Differences in layer ordering causes errors when resuming from checkpoints

Bug description

When resuming from a checkpoint (or multi-gpu training with ddp, anything where you might construct multiple instances of your model), if the model layers are constructed in different orders, it will cause the optimizer stats to have parameters in different orders, which will cause a size mismatch error. In the cases where the sizes agree this error will go unnoticed (except with perhaps less optimal training dynamics). When the sizes disagree, then it explicitly errors.
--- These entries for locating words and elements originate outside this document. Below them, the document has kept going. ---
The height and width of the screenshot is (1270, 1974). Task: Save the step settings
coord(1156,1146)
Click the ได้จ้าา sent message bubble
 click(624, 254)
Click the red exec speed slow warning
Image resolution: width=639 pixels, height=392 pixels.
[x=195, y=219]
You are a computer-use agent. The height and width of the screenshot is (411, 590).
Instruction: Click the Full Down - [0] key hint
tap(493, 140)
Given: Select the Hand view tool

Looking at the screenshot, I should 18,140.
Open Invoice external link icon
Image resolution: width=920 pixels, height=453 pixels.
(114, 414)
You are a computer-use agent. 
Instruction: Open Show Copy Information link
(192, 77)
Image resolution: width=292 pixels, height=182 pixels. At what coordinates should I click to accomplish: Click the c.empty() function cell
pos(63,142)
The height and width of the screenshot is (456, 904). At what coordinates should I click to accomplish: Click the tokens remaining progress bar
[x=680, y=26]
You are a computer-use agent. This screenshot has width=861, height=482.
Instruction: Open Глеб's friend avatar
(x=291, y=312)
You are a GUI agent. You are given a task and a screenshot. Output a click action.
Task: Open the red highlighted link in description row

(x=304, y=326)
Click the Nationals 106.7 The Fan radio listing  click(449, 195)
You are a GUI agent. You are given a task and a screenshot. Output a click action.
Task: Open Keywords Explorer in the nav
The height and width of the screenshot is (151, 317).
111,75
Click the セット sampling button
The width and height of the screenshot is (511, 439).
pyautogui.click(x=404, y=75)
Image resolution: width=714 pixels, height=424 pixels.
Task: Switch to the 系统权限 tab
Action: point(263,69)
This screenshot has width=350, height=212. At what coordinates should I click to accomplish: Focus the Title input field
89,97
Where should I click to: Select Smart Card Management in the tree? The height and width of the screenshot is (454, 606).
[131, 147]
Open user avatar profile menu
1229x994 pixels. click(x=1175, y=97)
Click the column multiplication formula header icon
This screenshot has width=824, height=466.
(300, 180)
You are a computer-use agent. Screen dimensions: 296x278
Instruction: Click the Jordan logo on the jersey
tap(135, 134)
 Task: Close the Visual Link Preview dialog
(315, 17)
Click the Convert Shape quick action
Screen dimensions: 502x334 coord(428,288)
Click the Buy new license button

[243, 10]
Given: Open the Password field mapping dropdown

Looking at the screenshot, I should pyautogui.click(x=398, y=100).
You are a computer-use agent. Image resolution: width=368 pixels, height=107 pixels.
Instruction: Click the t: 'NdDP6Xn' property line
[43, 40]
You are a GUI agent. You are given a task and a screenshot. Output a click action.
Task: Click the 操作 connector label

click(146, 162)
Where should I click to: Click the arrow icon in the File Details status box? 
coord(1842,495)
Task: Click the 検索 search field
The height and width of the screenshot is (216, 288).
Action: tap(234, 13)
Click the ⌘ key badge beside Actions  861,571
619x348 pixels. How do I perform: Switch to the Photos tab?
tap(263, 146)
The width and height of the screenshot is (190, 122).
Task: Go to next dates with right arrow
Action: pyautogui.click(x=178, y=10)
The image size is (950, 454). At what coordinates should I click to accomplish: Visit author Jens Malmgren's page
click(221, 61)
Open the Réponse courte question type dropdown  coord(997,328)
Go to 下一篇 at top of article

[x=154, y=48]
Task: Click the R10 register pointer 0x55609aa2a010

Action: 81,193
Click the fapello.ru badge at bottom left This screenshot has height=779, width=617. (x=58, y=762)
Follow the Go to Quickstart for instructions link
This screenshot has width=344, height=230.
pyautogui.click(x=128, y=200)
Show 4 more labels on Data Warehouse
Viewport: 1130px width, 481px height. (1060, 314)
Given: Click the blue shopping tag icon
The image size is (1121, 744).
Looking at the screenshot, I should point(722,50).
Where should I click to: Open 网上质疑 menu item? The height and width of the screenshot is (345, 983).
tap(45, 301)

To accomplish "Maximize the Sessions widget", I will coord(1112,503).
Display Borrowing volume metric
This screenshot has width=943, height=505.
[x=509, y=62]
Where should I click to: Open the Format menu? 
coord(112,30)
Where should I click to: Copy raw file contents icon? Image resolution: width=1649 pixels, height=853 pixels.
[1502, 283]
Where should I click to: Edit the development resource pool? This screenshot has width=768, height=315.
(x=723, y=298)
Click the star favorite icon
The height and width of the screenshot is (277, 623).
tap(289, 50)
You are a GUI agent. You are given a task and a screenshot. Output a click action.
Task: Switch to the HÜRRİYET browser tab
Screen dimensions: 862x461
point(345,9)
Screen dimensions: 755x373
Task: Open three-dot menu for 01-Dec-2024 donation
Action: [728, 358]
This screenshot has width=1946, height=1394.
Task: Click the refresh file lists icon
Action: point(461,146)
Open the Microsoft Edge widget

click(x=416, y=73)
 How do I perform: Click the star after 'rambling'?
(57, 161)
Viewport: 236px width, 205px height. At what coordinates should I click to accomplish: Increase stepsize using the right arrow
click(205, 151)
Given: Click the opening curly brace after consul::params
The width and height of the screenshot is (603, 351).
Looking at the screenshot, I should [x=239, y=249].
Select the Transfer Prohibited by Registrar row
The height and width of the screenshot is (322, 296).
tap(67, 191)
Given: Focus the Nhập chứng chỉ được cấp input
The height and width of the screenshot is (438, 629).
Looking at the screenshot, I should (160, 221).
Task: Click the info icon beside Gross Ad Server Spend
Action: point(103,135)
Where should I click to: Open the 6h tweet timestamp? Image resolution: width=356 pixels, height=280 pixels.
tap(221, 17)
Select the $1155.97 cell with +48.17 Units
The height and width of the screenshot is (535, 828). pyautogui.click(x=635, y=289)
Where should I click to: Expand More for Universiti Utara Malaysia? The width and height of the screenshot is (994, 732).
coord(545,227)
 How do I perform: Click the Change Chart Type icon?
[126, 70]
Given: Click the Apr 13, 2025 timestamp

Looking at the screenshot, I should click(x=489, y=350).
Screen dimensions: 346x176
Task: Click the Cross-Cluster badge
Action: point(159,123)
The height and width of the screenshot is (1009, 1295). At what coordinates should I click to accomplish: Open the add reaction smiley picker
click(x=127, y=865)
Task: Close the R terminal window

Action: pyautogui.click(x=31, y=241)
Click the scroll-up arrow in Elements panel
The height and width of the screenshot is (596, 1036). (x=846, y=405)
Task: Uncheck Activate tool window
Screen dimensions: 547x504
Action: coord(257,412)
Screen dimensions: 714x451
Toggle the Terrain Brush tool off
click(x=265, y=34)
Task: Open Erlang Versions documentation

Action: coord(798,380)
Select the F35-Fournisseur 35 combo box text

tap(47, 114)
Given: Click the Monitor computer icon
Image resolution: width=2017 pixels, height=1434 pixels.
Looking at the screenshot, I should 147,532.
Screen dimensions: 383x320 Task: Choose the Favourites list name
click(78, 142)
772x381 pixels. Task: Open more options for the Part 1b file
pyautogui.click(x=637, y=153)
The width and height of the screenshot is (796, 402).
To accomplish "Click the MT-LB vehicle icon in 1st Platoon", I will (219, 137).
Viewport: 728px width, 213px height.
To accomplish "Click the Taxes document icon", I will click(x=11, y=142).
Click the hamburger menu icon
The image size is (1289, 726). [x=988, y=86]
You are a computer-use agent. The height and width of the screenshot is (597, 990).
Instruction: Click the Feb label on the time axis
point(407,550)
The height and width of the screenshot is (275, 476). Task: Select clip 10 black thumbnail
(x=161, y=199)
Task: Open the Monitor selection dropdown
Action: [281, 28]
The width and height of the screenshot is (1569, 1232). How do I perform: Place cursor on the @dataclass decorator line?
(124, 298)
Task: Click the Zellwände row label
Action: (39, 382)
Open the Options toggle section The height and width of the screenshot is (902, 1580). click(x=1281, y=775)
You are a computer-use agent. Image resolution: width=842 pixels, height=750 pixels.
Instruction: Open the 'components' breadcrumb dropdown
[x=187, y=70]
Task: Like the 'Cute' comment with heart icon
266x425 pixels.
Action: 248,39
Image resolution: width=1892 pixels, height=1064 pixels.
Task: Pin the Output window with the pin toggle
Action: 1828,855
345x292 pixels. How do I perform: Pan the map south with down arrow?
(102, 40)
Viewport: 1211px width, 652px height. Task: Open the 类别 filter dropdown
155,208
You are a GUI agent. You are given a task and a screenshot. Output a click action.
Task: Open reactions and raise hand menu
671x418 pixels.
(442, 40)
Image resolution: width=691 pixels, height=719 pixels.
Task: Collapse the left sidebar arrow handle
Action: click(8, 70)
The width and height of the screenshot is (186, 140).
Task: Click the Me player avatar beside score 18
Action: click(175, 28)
Not sure if this is really a torch issue or a lightning issue. I'm submitting here first.

How to reproduce the bug

I have a MWE that reproduces the issue:

https://gist.github.com/Erotemic/dfaadf5cf9fa4910beb901ae6c93867b

It's about 400 lines that try to capture both the error and my use case that uncovered the error. I had to use this to even figure out what was going on, so I'm sure the example could be more minimal. I've highlighted where the part that causes the error. If you sort the set to make construction consistent the error goes away - so there is a user-side fix, but I'm not sure if it also warents a torch or lightning side fix.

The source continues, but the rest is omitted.